> **WHAT TO WORK ON**: The entries are to be output in full, word for word.

"""

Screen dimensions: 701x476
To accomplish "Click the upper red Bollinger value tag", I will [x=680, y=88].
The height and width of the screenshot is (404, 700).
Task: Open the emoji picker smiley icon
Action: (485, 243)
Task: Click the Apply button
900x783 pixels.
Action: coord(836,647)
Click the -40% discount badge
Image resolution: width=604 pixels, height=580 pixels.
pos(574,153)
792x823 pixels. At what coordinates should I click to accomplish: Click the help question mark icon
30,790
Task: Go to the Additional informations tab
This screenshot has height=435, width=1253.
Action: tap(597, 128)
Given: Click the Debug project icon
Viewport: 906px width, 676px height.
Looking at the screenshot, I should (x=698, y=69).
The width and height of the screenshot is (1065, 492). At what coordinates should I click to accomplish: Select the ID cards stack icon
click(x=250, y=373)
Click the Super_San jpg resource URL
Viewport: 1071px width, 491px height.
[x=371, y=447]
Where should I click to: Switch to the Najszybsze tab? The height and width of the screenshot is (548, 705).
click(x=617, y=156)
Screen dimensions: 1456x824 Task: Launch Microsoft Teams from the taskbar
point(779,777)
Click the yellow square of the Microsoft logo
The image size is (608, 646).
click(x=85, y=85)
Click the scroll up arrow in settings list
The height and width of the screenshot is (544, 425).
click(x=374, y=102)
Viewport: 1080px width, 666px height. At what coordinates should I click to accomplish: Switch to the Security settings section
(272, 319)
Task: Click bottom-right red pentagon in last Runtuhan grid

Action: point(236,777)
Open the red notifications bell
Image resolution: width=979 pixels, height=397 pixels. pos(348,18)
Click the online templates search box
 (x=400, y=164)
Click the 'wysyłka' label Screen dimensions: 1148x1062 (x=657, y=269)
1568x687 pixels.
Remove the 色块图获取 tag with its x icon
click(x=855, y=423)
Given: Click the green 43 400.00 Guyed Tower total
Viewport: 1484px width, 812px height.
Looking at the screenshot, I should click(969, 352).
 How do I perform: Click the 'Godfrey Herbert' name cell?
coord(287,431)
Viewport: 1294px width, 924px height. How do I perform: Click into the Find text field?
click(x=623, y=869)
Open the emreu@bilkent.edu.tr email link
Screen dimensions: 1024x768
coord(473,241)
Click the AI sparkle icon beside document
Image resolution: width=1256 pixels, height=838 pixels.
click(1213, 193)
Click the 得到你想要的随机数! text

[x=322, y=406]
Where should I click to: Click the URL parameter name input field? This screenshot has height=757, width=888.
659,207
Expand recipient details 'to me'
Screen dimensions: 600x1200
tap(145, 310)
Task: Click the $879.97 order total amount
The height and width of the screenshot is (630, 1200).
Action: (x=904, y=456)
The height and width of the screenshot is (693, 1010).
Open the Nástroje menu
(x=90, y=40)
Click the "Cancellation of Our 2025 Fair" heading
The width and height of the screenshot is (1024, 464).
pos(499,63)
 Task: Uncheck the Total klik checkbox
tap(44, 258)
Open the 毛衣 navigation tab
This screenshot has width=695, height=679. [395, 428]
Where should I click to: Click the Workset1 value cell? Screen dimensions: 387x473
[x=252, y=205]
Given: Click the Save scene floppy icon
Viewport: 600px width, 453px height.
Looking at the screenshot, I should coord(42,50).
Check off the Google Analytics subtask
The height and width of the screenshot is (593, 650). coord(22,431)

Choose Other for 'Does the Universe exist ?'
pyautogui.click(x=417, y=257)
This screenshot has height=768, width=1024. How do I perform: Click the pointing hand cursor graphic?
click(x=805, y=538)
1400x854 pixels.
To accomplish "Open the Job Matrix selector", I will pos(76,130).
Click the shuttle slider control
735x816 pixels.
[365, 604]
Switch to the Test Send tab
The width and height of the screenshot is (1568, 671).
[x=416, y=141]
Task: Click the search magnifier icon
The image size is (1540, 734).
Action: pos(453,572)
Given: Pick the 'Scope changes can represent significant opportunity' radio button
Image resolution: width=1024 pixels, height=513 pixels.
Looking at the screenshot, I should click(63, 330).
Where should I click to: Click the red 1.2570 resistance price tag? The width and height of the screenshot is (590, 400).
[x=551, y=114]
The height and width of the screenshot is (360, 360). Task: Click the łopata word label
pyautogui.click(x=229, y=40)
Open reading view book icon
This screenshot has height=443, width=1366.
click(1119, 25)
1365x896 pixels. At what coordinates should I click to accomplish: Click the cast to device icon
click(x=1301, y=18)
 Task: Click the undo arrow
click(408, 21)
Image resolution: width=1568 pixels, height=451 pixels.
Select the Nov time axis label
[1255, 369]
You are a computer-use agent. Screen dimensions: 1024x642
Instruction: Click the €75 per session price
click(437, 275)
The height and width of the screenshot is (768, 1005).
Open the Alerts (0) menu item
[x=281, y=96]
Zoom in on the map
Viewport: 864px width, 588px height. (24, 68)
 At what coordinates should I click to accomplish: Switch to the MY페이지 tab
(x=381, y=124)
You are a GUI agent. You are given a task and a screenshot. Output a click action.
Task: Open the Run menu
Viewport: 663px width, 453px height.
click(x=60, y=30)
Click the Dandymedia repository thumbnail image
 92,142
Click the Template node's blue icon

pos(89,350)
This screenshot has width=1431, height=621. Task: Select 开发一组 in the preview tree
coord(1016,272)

"""

> **YOUR RESPONSE**:
Screen dimensions: 701x476
To accomplish "Click the upper red Bollinger value tag", I will [x=680, y=88].
The height and width of the screenshot is (404, 700).
Task: Open the emoji picker smiley icon
Action: (485, 243)
Task: Click the Apply button
900x783 pixels.
Action: coord(836,647)
Click the -40% discount badge
Image resolution: width=604 pixels, height=580 pixels.
pos(574,153)
792x823 pixels. At what coordinates should I click to accomplish: Click the help question mark icon
30,790
Task: Go to the Additional informations tab
This screenshot has height=435, width=1253.
Action: tap(597, 128)
Given: Click the Debug project icon
Viewport: 906px width, 676px height.
Looking at the screenshot, I should (x=698, y=69).
The width and height of the screenshot is (1065, 492). At what coordinates should I click to accomplish: Select the ID cards stack icon
click(x=250, y=373)
Click the Super_San jpg resource URL
Viewport: 1071px width, 491px height.
[x=371, y=447]
Where should I click to: Switch to the Najszybsze tab? The height and width of the screenshot is (548, 705).
click(x=617, y=156)
Screen dimensions: 1456x824 Task: Launch Microsoft Teams from the taskbar
point(779,777)
Click the yellow square of the Microsoft logo
The image size is (608, 646).
click(x=85, y=85)
Click the scroll up arrow in settings list
The height and width of the screenshot is (544, 425).
click(x=374, y=102)
Viewport: 1080px width, 666px height. At what coordinates should I click to accomplish: Switch to the Security settings section
(272, 319)
Task: Click bottom-right red pentagon in last Runtuhan grid

Action: point(236,777)
Open the red notifications bell
Image resolution: width=979 pixels, height=397 pixels. pos(348,18)
Click the online templates search box
 (x=400, y=164)
Click the 'wysyłka' label Screen dimensions: 1148x1062 (x=657, y=269)
1568x687 pixels.
Remove the 色块图获取 tag with its x icon
click(x=855, y=423)
Given: Click the green 43 400.00 Guyed Tower total
Viewport: 1484px width, 812px height.
Looking at the screenshot, I should click(969, 352).
 How do I perform: Click the 'Godfrey Herbert' name cell?
coord(287,431)
Viewport: 1294px width, 924px height. How do I perform: Click into the Find text field?
click(x=623, y=869)
Open the emreu@bilkent.edu.tr email link
Screen dimensions: 1024x768
coord(473,241)
Click the AI sparkle icon beside document
Image resolution: width=1256 pixels, height=838 pixels.
click(1213, 193)
Click the 得到你想要的随机数! text

[x=322, y=406]
Where should I click to: Click the URL parameter name input field? This screenshot has height=757, width=888.
659,207
Expand recipient details 'to me'
Screen dimensions: 600x1200
tap(145, 310)
Task: Click the $879.97 order total amount
The height and width of the screenshot is (630, 1200).
Action: (x=904, y=456)
The height and width of the screenshot is (693, 1010).
Open the Nástroje menu
(x=90, y=40)
Click the "Cancellation of Our 2025 Fair" heading
The width and height of the screenshot is (1024, 464).
pos(499,63)
 Task: Uncheck the Total klik checkbox
tap(44, 258)
Open the 毛衣 navigation tab
This screenshot has width=695, height=679. [395, 428]
Where should I click to: Click the Workset1 value cell? Screen dimensions: 387x473
[x=252, y=205]
Given: Click the Save scene floppy icon
Viewport: 600px width, 453px height.
Looking at the screenshot, I should coord(42,50).
Check off the Google Analytics subtask
The height and width of the screenshot is (593, 650). coord(22,431)

Choose Other for 'Does the Universe exist ?'
pyautogui.click(x=417, y=257)
This screenshot has height=768, width=1024. How do I perform: Click the pointing hand cursor graphic?
click(x=805, y=538)
1400x854 pixels.
To accomplish "Open the Job Matrix selector", I will pos(76,130).
Click the shuttle slider control
735x816 pixels.
[365, 604]
Switch to the Test Send tab
The width and height of the screenshot is (1568, 671).
[x=416, y=141]
Task: Click the search magnifier icon
The image size is (1540, 734).
Action: pos(453,572)
Given: Pick the 'Scope changes can represent significant opportunity' radio button
Image resolution: width=1024 pixels, height=513 pixels.
Looking at the screenshot, I should click(63, 330).
Where should I click to: Click the red 1.2570 resistance price tag? The width and height of the screenshot is (590, 400).
[x=551, y=114]
The height and width of the screenshot is (360, 360). Task: Click the łopata word label
pyautogui.click(x=229, y=40)
Open reading view book icon
This screenshot has height=443, width=1366.
click(1119, 25)
1365x896 pixels. At what coordinates should I click to accomplish: Click the cast to device icon
click(x=1301, y=18)
 Task: Click the undo arrow
click(408, 21)
Image resolution: width=1568 pixels, height=451 pixels.
Select the Nov time axis label
[1255, 369]
You are a computer-use agent. Screen dimensions: 1024x642
Instruction: Click the €75 per session price
click(437, 275)
The height and width of the screenshot is (768, 1005).
Open the Alerts (0) menu item
[x=281, y=96]
Zoom in on the map
Viewport: 864px width, 588px height. (24, 68)
 At what coordinates should I click to accomplish: Switch to the MY페이지 tab
(x=381, y=124)
You are a GUI agent. You are given a task and a screenshot. Output a click action.
Task: Open the Run menu
Viewport: 663px width, 453px height.
click(x=60, y=30)
Click the Dandymedia repository thumbnail image
 92,142
Click the Template node's blue icon

pos(89,350)
This screenshot has width=1431, height=621. Task: Select 开发一组 in the preview tree
coord(1016,272)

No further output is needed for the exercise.